» **Objective**
Turn the listing below into a JSON list of strings, one string per line, skipping blank lines and leaving out the pictures.

» **Entries shown**
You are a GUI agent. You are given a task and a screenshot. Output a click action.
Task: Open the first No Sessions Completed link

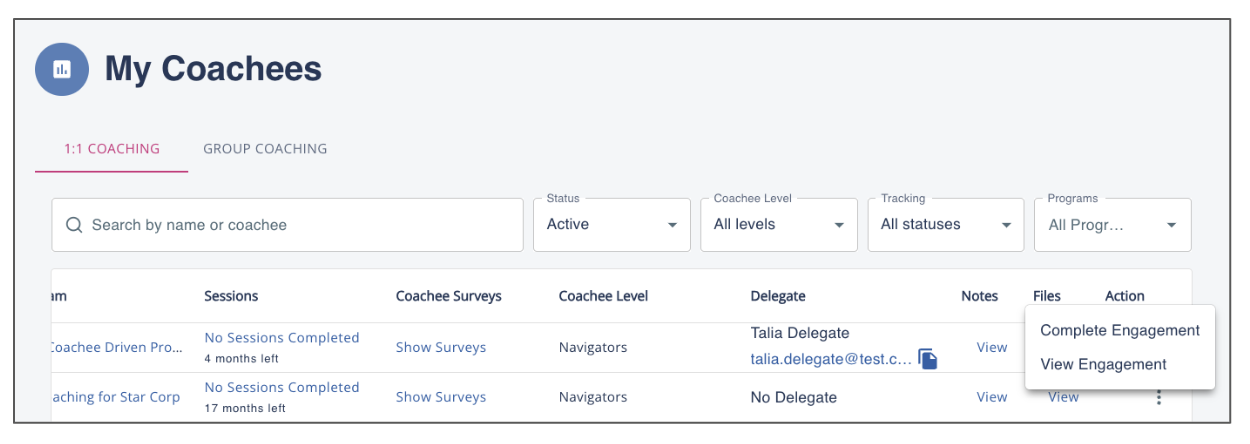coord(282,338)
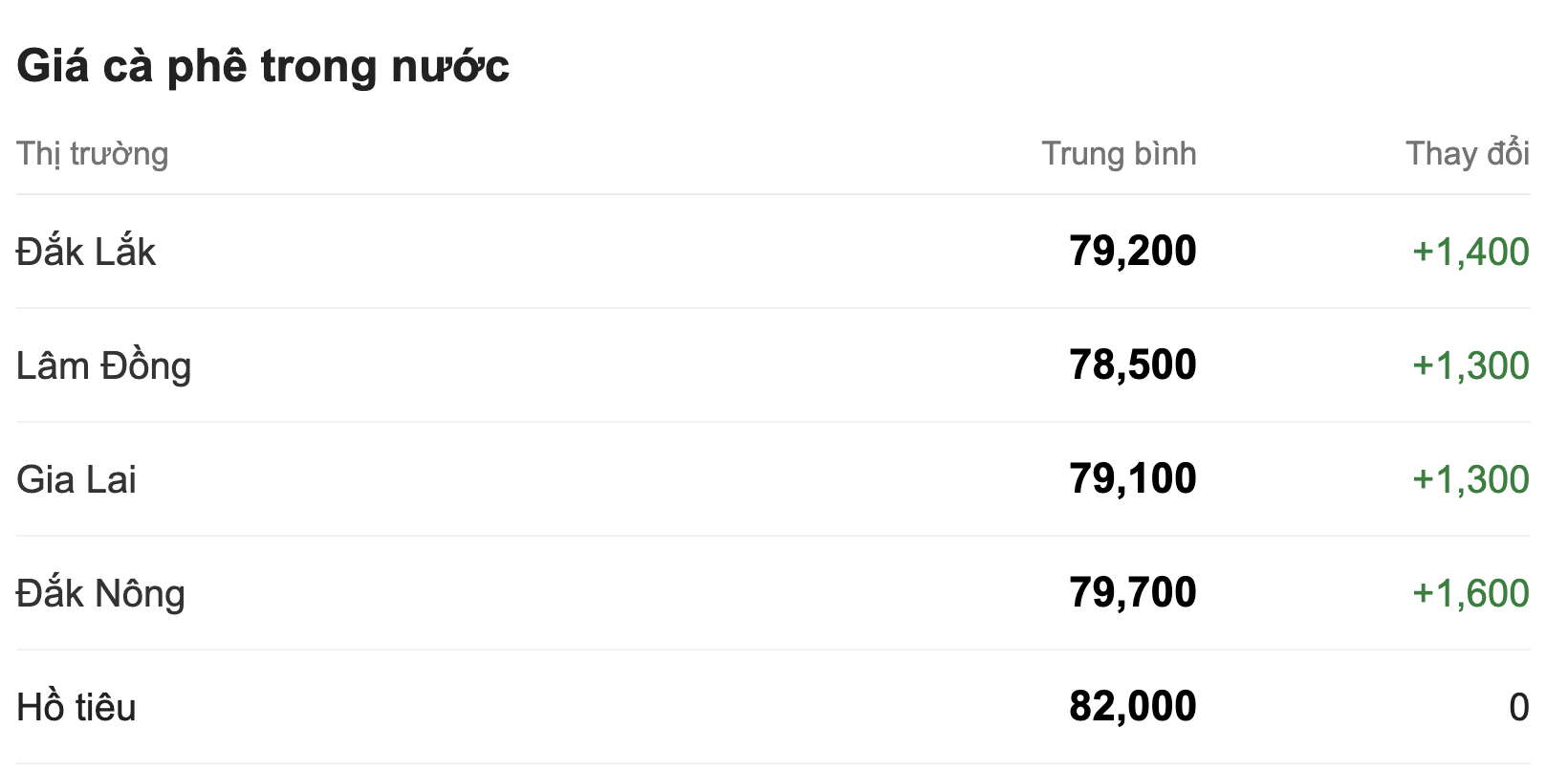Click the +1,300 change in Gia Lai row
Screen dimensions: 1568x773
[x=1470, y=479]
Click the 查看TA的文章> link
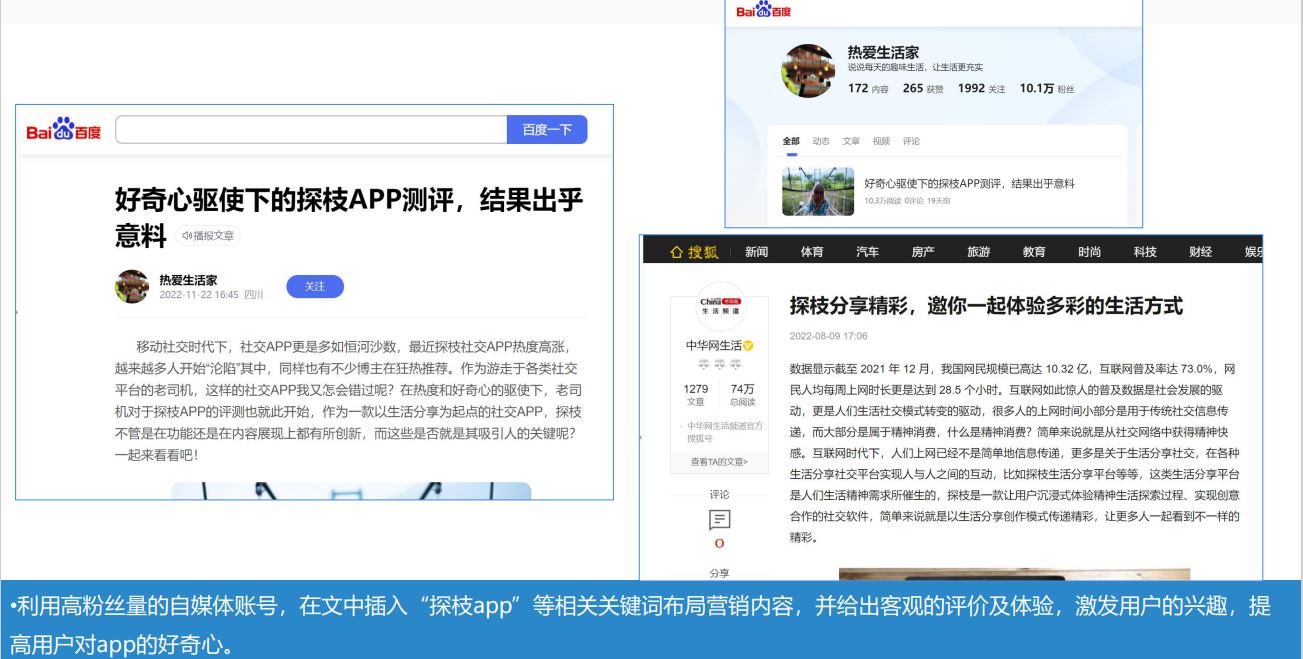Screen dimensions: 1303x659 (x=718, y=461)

» **Finished task**
[
  "You are a GUI agent. You are given a task and a screenshot. Output a click action.",
  "Task: Open the first No Sessions Completed link",
  "coord(282,338)",
  "Click the +1,300 change in Gia Lai row",
  "Screen dimensions: 1568x773",
  "[x=1470, y=479]",
  "Click the 查看TA的文章> link",
  "Screen dimensions: 1303x659 (x=718, y=461)"
]